→ Data:
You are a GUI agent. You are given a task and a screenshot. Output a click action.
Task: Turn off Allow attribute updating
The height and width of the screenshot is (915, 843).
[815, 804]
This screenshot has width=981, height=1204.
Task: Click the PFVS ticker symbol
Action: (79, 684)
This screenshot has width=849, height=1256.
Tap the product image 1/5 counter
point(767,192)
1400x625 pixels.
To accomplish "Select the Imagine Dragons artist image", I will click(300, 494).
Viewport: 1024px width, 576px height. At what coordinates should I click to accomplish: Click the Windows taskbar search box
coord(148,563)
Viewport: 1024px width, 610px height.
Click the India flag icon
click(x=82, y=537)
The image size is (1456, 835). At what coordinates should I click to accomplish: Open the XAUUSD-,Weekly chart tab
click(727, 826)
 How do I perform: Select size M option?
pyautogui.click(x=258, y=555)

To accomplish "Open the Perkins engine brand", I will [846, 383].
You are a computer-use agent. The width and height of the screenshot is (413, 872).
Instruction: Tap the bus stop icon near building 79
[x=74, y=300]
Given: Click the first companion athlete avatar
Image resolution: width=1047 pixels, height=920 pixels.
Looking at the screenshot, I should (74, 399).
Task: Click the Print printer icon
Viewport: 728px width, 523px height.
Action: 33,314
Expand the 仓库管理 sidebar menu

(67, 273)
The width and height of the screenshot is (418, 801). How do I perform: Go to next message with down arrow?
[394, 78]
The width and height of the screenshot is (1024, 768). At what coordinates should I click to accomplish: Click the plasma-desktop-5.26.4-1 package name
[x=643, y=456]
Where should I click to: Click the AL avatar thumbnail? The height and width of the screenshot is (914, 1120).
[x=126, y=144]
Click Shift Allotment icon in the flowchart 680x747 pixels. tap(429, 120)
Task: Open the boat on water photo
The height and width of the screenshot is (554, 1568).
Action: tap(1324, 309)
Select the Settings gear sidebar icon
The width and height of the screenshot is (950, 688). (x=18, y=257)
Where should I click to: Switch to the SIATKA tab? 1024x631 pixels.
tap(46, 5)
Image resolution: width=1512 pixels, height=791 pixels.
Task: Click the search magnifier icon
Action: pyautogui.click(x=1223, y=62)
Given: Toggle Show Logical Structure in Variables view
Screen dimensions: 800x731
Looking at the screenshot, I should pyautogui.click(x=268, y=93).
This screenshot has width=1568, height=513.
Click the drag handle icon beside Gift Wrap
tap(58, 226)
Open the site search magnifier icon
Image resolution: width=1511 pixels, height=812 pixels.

→ Work request: Above are the entries; give them back verbatim.

→ Written response:
You are a GUI agent. You are given a task and a screenshot. Output a click action.
Task: Turn off Allow attribute updating
The height and width of the screenshot is (915, 843).
[815, 804]
This screenshot has width=981, height=1204.
Task: Click the PFVS ticker symbol
Action: (79, 684)
This screenshot has width=849, height=1256.
Tap the product image 1/5 counter
point(767,192)
1400x625 pixels.
To accomplish "Select the Imagine Dragons artist image", I will click(300, 494).
Viewport: 1024px width, 576px height. At what coordinates should I click to accomplish: Click the Windows taskbar search box
coord(148,563)
Viewport: 1024px width, 610px height.
Click the India flag icon
click(x=82, y=537)
The image size is (1456, 835). At what coordinates should I click to accomplish: Open the XAUUSD-,Weekly chart tab
click(727, 826)
 How do I perform: Select size M option?
pyautogui.click(x=258, y=555)

To accomplish "Open the Perkins engine brand", I will [846, 383].
You are a computer-use agent. The width and height of the screenshot is (413, 872).
Instruction: Tap the bus stop icon near building 79
[x=74, y=300]
Given: Click the first companion athlete avatar
Image resolution: width=1047 pixels, height=920 pixels.
Looking at the screenshot, I should (74, 399).
Task: Click the Print printer icon
Viewport: 728px width, 523px height.
Action: 33,314
Expand the 仓库管理 sidebar menu

(67, 273)
The width and height of the screenshot is (418, 801). How do I perform: Go to next message with down arrow?
[394, 78]
The width and height of the screenshot is (1024, 768). At what coordinates should I click to accomplish: Click the plasma-desktop-5.26.4-1 package name
[x=643, y=456]
Where should I click to: Click the AL avatar thumbnail? The height and width of the screenshot is (914, 1120).
[x=126, y=144]
Click Shift Allotment icon in the flowchart 680x747 pixels. tap(429, 120)
Task: Open the boat on water photo
The height and width of the screenshot is (554, 1568).
Action: tap(1324, 309)
Select the Settings gear sidebar icon
The width and height of the screenshot is (950, 688). (x=18, y=257)
Where should I click to: Switch to the SIATKA tab? 1024x631 pixels.
tap(46, 5)
Image resolution: width=1512 pixels, height=791 pixels.
Task: Click the search magnifier icon
Action: pyautogui.click(x=1223, y=62)
Given: Toggle Show Logical Structure in Variables view
Screen dimensions: 800x731
Looking at the screenshot, I should pyautogui.click(x=268, y=93).
This screenshot has width=1568, height=513.
Click the drag handle icon beside Gift Wrap
tap(58, 226)
Open the site search magnifier icon
Image resolution: width=1511 pixels, height=812 pixels.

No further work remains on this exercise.